- [Objetivo indicado] Extrai o texto fornecido na íntegra, sem qualquer alteração.

- [Texto fornecido]
§
Sameiro:  carro marca 7.5°C.
Vento algo moderado a forte


----------



## guimeixen (1 Fev 2018 às 14:35)

Belo aguaceiro a vir de norte, com arco-íris e parece notar-se a neve a cair do aguaceiro e também a zona onde começa a derreter.


----------



## guimeixen (1 Fev 2018 às 14:54)

Já chegou, que ventania a mandar a chuva para todo o lado.


----------



## guimeixen (1 Fev 2018 às 14:58)

Que queda de temperatura, ia em 11ºC vai agora em 8,4ºC e continua o aguaceiro e bastante vento.


----------



## c0ldPT (1 Fev 2018 às 14:59)

guimeixen disse:


> Que queda de temperatura, ia em 11ºC vai agora em 8,4ºC e continua o aguaceiro e bastante vento.


O mesmo por aqui, aguaceiro moderado há pouco, fez baixar dos 12ºC para os *8.6ºC *


----------



## guimeixen (1 Fev 2018 às 15:02)
§
- [Conteúdo dos dados]
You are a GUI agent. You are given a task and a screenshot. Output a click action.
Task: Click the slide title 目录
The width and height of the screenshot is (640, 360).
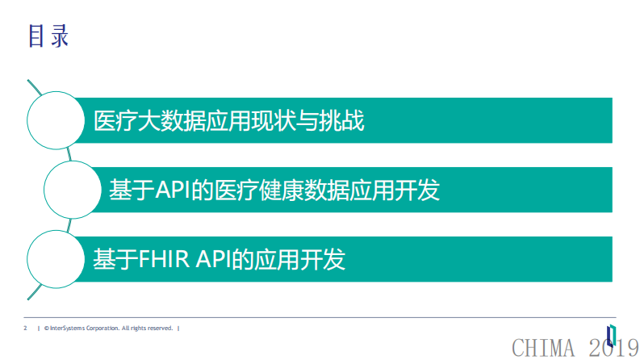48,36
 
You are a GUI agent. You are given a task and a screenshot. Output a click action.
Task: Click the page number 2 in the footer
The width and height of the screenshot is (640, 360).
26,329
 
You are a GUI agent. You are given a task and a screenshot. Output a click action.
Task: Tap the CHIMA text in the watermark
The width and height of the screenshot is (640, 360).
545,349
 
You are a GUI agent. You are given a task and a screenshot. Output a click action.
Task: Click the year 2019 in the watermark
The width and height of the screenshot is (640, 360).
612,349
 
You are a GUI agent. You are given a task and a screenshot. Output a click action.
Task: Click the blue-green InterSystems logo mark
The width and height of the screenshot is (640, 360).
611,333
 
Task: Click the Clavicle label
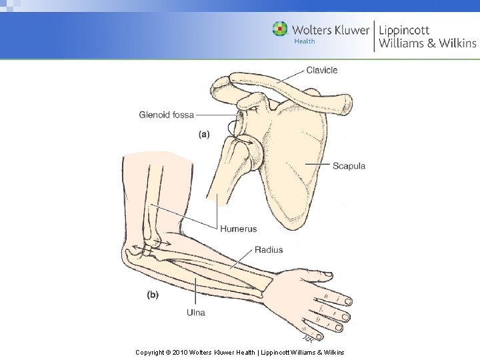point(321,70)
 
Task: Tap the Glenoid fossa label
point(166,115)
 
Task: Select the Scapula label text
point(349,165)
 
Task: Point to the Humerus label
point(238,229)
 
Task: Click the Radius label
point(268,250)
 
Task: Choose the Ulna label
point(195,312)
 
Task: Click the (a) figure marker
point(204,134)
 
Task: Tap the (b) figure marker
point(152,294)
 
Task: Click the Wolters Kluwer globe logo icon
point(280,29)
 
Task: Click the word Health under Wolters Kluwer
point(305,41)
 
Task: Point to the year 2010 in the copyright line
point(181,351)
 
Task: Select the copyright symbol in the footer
§
- [Resposta]
Sameiro:  carro marca 7.5°C.
Vento algo moderado a forte


----------



## guimeixen (1 Fev 2018 às 14:35)

Belo aguaceiro a vir de norte, com arco-íris e parece notar-se a neve a cair do aguaceiro e também a zona onde começa a derreter.


----------



## guimeixen (1 Fev 2018 às 14:54)

Já chegou, que ventania a mandar a chuva para todo o lado.


----------



## guimeixen (1 Fev 2018 às 14:58)

Que queda de temperatura, ia em 11ºC vai agora em 8,4ºC e continua o aguaceiro e bastante vento.


----------



## c0ldPT (1 Fev 2018 às 14:59)

guimeixen disse:


> Que queda de temperatura, ia em 11ºC vai agora em 8,4ºC e continua o aguaceiro e bastante vento.


O mesmo por aqui, aguaceiro moderado há pouco, fez baixar dos 12ºC para os *8.6ºC *


----------



## guimeixen (1 Fev 2018 às 15:02)